Wanting use of his masters in biomedical engineering and develop something that would help the medical community. Fitzpatrick entered a start up weekend at The Grove in 2011 where innovators come together to pitch ideas and connect with people who can help develop your company. Fitzpatrick pitched his idea for an app allowing parents of diabetic children to receive text alerts when their children were taking blood glucose levels, thus allowing appropriate measures to be taken if glucose goes too low. He won that contest and was awarded cash, legal services, and an office space. He then applied and was accepted into a accelerator program run by Connecticut Innovators.
So let me brief our non-diabetic readers out there on how what happens when you are diabetic. Daily a Type 1 diabetic will check their glucose 4-8 times a day. Where as a Type 2 diabetic may check their glucose 2 or more times daily. This also changing if medication changes or if the patient is ill. Checking glucose is essential to patients health, it plays key roles in changing and prescribing medication as well as have diet and exercise effects the patient. All of these factors go into maintaining a patient's diabetes. Now to check diabetes there is a glucose reading devices that spring activates a needle to prick the finger of the patient then a strip reads the amount of glucose. The monitor allows the patient to read the number then stores in in the database which you can not access unless you plug it into your computer and make an excel spreadsheet out of this.

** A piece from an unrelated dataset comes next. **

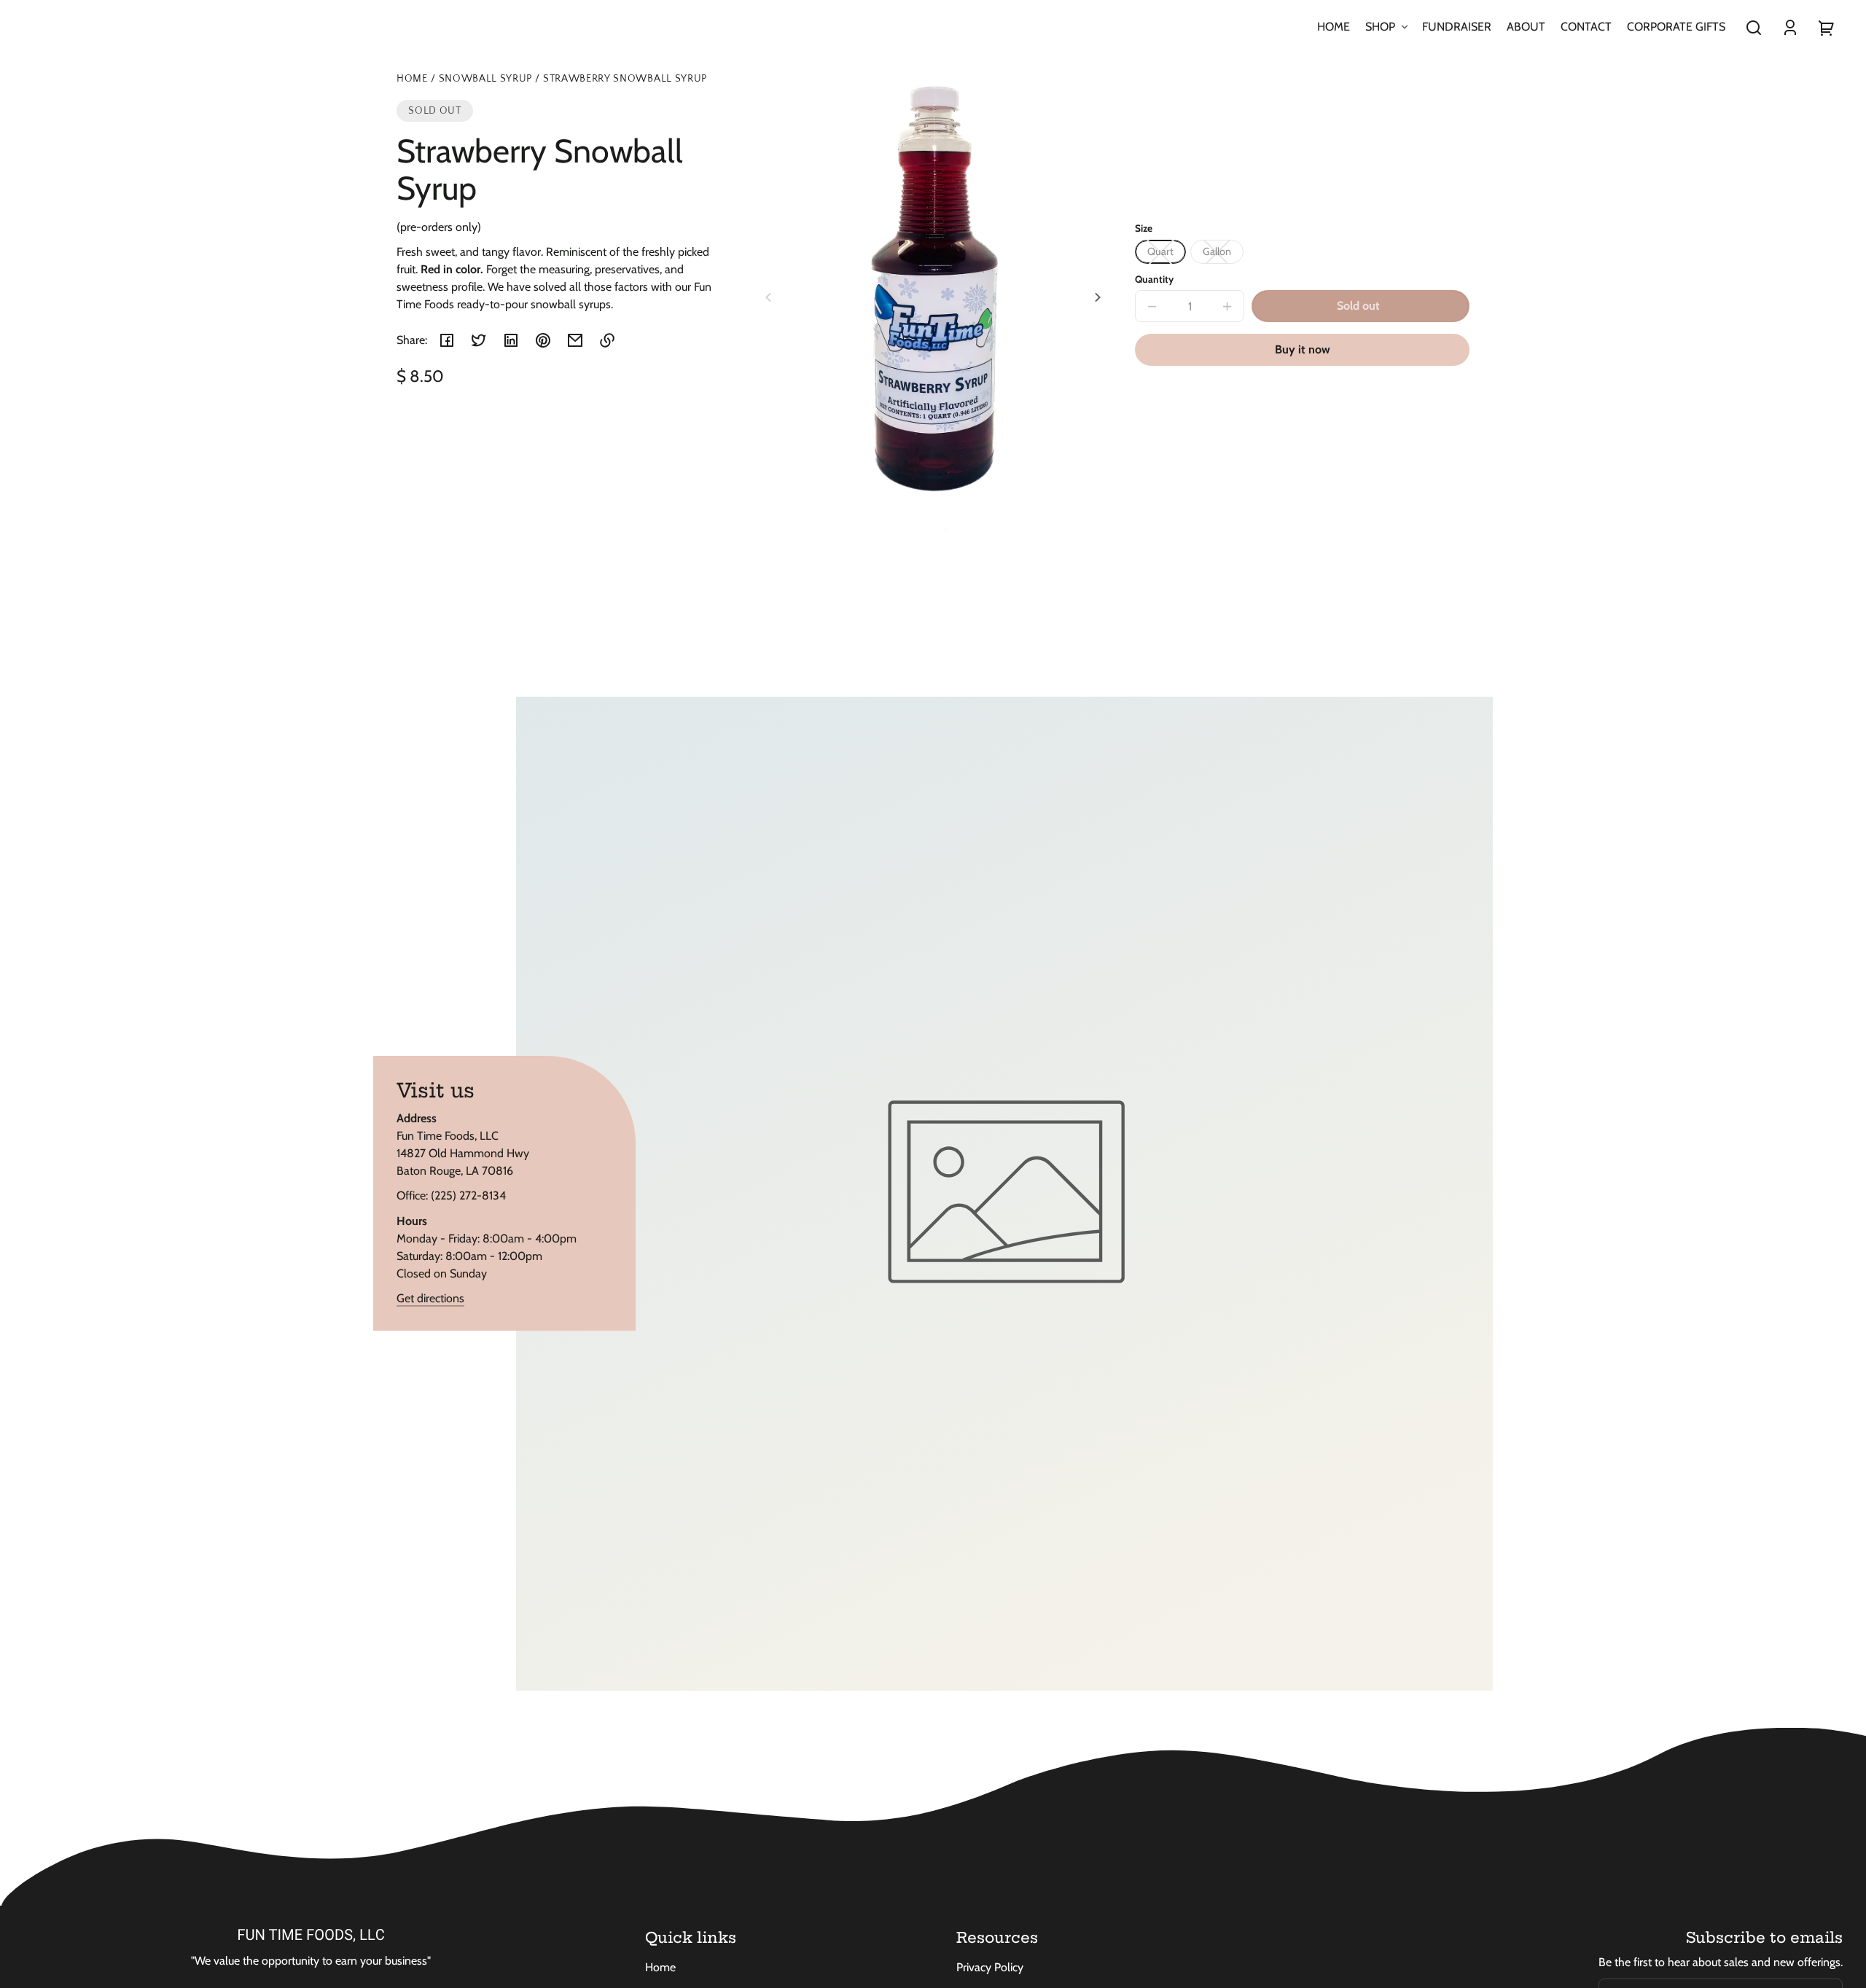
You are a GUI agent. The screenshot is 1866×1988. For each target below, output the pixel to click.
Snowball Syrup (486, 79)
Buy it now (1302, 349)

I don’t know about you but I can not remember the last time I made an excel spreadsheet, which can be problematic for doctors to react to the patient's needs.
ShugaTrak is revolutionary. The two versions of the app both are equally outstanding. The initial version of the ShugaTrak required a glucose meter adaptor developed by Fitzpatrick’s team. Users would take their glucose reading then press a button backing up data to the cloud, sending messages and alerts to the user and the parents of the user. This would give parents the knowledge if their child reached dangerously low glucose reading. ShugaTrak also helps physicians have a backup of patients information and be able to properly monitor levels. However an amazing feature for families, the app is not what everyone is looking for.
Fitzpatrick consulted a doctor in regards to the app to who sees many diabetic patients to try and update ShugaTrak, where he learned that patients would much rather not push a button to backup their data. “I know this sounds weird, but the best way to reach a wider range of people is to remove the button,” Fitzpatrick explained. Version two took the button off the table having more of the general population in mind. This version is still using a glucose meter adaptor developed by Fitzpatrick’s team. This version requires no button, just immediate cloud backup. The numbers can be tracked on the app and backed up. Both versions use a device attached to the regular glucose reader which allows diabetic people to continue to use familiar devices good for maintaining accurate reading.
While you may not have diabetes, you may know of a family member or friend who can tell you how annoying it is to keep track of their glucose readings. Some will tell you that they have never compiled their information (cue screams of family practitioners). The health field needs Fitzpatrick and more like him to work on making maintaining health easy.